** Source records follows **

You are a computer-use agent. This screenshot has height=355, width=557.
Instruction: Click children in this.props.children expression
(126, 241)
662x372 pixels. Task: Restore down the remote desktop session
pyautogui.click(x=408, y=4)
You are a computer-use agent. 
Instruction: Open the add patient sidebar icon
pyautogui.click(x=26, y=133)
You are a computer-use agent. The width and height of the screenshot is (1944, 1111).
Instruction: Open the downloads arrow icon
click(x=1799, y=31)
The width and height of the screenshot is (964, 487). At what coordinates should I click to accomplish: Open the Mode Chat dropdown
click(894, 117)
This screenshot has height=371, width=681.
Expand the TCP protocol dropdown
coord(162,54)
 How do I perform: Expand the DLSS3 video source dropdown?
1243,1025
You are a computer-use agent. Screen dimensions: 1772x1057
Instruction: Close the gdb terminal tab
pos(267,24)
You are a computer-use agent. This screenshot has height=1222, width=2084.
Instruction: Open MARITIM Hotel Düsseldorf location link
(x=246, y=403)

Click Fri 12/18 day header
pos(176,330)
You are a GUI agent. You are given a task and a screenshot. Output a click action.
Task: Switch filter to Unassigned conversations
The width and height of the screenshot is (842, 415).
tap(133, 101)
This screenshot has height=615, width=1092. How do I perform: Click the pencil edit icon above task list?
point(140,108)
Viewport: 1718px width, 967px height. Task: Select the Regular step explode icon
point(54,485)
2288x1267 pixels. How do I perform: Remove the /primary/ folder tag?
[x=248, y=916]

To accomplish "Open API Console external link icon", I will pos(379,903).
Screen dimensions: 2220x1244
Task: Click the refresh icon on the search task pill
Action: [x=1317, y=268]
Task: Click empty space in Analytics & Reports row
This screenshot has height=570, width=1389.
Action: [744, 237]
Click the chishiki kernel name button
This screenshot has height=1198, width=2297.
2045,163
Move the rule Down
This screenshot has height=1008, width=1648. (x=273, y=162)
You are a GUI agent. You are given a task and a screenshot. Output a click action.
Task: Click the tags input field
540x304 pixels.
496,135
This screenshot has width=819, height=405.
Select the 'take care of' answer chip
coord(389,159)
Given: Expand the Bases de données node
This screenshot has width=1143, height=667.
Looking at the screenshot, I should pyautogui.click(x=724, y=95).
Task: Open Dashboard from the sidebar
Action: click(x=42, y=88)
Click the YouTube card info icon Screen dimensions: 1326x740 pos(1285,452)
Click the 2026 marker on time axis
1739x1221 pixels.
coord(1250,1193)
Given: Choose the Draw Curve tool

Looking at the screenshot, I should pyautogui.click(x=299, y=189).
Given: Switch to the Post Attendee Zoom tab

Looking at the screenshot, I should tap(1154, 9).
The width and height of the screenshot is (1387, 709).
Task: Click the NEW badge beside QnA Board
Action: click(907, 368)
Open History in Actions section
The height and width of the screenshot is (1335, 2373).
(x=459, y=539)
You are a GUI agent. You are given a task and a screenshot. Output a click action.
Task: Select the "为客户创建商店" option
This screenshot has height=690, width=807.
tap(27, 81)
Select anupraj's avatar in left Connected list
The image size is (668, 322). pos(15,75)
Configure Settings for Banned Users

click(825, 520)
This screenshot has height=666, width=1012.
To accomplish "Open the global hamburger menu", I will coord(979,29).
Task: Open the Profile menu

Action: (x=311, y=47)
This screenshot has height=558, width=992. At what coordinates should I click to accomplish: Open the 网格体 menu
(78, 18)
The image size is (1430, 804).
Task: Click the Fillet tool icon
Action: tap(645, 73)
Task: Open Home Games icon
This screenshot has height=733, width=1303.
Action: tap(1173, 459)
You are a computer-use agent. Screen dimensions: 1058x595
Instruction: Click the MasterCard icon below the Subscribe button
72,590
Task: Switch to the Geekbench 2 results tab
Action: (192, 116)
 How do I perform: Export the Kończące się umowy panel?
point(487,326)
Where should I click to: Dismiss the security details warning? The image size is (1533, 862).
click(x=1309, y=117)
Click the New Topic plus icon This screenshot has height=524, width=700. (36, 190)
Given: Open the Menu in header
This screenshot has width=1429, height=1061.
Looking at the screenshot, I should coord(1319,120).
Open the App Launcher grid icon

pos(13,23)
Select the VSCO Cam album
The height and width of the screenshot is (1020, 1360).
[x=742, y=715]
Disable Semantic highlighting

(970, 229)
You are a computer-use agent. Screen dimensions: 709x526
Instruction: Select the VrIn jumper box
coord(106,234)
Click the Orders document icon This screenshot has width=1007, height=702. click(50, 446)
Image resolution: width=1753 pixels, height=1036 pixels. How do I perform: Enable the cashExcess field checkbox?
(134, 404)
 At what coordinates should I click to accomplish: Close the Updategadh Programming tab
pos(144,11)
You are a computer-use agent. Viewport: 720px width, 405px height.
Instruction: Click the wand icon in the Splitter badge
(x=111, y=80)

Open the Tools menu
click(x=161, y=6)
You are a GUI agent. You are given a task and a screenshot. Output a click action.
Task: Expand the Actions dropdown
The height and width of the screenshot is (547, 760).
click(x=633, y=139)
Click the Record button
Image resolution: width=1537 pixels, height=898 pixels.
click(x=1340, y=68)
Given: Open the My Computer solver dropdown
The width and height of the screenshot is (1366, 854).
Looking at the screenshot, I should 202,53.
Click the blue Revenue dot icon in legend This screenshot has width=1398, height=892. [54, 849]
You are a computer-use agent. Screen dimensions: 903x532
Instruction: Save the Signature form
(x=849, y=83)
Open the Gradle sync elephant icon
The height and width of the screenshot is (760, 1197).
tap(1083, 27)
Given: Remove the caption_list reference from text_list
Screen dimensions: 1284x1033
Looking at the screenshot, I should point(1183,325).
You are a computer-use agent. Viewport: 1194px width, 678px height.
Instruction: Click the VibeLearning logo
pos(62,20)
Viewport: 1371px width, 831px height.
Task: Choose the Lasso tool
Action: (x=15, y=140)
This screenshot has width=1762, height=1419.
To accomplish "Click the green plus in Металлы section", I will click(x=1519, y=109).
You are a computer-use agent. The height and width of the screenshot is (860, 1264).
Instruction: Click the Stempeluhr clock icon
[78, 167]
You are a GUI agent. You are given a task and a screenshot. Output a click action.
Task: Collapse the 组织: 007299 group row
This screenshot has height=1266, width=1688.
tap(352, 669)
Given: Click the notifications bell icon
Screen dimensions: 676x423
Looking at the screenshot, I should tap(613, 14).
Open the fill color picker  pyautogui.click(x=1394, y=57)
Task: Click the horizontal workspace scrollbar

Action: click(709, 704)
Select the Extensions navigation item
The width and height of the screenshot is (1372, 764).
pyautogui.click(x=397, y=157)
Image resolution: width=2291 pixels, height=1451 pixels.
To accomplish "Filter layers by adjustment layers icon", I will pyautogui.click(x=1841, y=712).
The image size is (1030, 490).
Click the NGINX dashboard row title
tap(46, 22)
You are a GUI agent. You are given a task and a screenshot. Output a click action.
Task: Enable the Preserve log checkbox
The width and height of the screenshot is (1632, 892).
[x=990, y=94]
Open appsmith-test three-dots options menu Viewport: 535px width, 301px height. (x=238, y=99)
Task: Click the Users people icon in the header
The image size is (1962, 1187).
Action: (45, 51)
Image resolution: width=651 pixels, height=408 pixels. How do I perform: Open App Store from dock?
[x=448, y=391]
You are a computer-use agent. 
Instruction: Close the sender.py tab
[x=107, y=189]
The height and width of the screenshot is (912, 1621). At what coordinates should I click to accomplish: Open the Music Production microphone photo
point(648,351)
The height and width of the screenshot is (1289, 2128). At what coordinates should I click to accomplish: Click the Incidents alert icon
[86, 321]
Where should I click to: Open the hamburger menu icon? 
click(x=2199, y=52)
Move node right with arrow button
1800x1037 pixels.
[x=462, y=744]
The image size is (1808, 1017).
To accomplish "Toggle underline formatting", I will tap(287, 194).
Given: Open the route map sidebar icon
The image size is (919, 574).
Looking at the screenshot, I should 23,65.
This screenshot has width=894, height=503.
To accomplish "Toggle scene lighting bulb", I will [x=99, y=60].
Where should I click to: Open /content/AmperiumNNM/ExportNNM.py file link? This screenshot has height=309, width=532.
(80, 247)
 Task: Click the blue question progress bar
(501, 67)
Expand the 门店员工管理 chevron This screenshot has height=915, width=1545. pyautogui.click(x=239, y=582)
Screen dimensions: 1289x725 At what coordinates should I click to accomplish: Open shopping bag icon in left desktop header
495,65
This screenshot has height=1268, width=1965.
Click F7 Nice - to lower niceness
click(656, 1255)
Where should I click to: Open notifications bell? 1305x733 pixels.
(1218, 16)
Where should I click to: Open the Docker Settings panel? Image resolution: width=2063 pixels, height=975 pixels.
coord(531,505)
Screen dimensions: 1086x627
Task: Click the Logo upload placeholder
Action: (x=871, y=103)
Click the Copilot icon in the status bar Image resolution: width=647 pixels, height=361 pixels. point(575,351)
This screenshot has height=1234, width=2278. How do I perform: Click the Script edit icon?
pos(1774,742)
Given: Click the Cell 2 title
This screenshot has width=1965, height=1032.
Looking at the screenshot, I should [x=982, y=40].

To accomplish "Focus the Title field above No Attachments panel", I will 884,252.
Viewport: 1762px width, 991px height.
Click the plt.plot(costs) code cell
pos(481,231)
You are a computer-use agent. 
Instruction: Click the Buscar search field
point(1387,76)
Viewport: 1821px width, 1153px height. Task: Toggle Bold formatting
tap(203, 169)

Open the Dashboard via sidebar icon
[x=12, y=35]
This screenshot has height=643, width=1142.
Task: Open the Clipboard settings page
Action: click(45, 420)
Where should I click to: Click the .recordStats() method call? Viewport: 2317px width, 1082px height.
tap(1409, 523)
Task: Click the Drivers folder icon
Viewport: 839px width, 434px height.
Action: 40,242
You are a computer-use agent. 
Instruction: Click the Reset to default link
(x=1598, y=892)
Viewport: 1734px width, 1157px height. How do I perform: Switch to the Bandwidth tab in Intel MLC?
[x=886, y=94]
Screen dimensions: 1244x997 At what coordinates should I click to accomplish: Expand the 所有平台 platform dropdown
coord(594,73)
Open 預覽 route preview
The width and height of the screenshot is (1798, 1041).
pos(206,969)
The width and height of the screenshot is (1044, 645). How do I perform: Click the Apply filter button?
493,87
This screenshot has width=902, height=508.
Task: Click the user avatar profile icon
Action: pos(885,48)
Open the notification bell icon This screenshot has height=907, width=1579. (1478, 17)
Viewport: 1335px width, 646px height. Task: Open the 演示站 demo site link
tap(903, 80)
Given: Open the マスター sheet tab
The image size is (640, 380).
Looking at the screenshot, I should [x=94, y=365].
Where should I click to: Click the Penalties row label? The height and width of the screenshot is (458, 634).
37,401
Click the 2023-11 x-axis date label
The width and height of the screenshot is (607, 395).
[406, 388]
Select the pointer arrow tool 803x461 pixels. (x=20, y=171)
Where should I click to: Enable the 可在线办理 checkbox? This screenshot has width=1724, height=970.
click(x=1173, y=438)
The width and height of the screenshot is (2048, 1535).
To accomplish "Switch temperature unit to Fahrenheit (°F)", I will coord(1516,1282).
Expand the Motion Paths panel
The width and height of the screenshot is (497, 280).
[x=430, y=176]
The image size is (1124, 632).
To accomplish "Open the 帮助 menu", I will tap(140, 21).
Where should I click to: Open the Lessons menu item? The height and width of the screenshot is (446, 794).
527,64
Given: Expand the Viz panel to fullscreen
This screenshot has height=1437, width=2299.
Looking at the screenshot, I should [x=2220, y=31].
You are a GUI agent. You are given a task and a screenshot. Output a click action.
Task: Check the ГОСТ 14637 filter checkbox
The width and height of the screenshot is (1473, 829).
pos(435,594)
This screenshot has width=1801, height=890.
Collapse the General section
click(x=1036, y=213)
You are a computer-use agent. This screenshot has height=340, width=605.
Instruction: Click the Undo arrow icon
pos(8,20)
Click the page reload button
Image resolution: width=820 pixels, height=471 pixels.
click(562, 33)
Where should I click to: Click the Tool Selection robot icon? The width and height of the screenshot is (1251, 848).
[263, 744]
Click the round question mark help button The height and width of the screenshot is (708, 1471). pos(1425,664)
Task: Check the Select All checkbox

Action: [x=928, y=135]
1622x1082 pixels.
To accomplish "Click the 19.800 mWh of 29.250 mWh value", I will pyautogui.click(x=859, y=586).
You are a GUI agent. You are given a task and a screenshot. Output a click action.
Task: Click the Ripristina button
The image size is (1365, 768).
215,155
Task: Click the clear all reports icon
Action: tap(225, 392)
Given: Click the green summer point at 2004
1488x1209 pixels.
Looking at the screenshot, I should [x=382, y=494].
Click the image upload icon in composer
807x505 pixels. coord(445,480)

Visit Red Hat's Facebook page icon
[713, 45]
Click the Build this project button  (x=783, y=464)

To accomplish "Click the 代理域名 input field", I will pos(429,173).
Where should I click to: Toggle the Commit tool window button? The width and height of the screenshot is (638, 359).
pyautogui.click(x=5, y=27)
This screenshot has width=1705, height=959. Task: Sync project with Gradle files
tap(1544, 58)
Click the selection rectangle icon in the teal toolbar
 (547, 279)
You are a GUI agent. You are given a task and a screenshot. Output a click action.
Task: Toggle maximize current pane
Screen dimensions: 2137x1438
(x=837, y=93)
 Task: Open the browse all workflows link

** End of Source records **

Exercise description: Please filter the entries above down to the lines holding "route" and copy them.

Written reply:
Given: Open the route map sidebar icon
Open 預覽 route preview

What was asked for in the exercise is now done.